● GIVEN TEXT
When is a chair not a chair?: Ilse Crawford x Conde House
Historia de la marca de Simon Keane-Cowell
Hokkaido, Japón
30.04.20
Or not just a chair? The punchline: when it's deployed by pioneering, London-based designer Ilse Crawford, whose enviable portfolio of projects is driving a reevaluation of the very role of interior design.
Ilse Crawford: 'I believe that if you want sustainable, long-lasting, liveable buildings that people love, interior design is absolutely a need-to-have'
Ilse Crawford: 'I believe that if you want sustainable, long-lasting, liveable buildings that people love, interior design is absolutely a need-to-have'
×Don’t be fooled by Ilse Crawford.
She may be one of the most likeable people you could meet in the design industry, but she’s got beef. Not with anyone in particular, you understand, but rather with the way in which the interior landscapes we inhabit so often do us a major disservice. Motivated by, among other things, a frustration with what she describes as ‘soulless spaces, careless spaces, spaces without value or values’, no one perhaps has done more in recent years – via her London design practice Studioilse, and through her teaching – to demonstrate just how effective, and affective, interiors can and should be. Well-considered environments for the well-being of those who live, visit and work in them.

● MATERIAL SHOWN
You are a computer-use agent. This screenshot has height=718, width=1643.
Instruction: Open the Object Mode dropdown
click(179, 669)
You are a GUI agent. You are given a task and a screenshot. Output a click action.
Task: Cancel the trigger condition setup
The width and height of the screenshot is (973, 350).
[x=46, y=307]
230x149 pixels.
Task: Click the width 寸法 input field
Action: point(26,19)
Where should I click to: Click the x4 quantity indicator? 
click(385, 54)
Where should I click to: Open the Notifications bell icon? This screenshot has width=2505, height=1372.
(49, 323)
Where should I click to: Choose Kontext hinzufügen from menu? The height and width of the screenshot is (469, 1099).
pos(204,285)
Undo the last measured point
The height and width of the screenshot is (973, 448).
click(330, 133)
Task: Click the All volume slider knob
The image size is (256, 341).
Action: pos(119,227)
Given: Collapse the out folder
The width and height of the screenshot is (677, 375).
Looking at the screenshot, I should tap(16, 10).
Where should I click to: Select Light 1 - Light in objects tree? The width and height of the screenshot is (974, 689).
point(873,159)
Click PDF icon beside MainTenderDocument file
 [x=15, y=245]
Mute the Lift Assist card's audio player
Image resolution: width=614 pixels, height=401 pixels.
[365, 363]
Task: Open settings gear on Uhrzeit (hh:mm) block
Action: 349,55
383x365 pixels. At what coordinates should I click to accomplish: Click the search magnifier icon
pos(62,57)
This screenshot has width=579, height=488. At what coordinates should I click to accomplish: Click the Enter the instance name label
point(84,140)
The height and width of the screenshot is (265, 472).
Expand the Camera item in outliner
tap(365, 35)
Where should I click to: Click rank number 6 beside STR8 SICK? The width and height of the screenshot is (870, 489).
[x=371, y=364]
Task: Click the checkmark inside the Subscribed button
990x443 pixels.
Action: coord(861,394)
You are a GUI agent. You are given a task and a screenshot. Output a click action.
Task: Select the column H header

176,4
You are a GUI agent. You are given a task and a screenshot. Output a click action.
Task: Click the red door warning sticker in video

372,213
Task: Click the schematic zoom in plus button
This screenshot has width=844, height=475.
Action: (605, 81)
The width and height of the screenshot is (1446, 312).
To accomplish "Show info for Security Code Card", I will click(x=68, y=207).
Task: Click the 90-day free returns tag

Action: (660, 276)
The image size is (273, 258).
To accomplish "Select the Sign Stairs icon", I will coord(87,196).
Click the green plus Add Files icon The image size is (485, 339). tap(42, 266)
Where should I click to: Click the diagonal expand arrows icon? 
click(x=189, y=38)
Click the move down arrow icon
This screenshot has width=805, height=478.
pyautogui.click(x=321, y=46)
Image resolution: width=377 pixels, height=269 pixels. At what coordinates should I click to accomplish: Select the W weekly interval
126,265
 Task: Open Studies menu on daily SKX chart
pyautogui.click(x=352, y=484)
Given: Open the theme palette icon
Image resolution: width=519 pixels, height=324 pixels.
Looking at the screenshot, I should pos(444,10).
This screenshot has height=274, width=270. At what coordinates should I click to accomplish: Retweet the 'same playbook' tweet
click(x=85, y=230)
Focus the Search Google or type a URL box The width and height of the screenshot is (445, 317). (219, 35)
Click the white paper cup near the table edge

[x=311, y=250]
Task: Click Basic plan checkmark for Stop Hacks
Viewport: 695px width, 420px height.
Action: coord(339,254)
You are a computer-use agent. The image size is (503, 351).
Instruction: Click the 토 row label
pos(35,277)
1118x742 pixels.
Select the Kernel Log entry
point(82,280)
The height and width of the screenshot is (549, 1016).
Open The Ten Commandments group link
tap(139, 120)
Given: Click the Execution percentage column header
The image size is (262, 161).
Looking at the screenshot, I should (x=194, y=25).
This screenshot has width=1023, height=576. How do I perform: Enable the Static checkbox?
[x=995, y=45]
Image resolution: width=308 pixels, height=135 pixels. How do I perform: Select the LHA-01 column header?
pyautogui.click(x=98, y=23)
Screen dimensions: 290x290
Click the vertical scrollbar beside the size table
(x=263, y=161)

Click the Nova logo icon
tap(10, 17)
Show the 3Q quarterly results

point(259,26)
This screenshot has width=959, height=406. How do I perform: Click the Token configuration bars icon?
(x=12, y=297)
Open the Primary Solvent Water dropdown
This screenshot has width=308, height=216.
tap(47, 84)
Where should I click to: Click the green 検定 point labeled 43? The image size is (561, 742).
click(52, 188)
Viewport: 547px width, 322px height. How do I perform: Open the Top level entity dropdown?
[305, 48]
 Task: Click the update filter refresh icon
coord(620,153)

● TASK DETAILS
Repeat the passage of the Ilse Crawford article from "She may be one" to "work in them.", substituting "approachable" for "likeable".

● RESPONSE
She may be one of the most approachable people you could meet in the design industry, but she’s got beef. Not with anyone in particular, you understand, but rather with the way in which the interior landscapes we inhabit so often do us a major disservice. Motivated by, among other things, a frustration with what she describes as ‘soulless spaces, careless spaces, spaces without value or values’, no one perhaps has done more in recent years – via her London design practice Studioilse, and through her teaching – to demonstrate just how effective, and affective, interiors can and should be. Well-considered environments for the well-being of those who live, visit and work in them.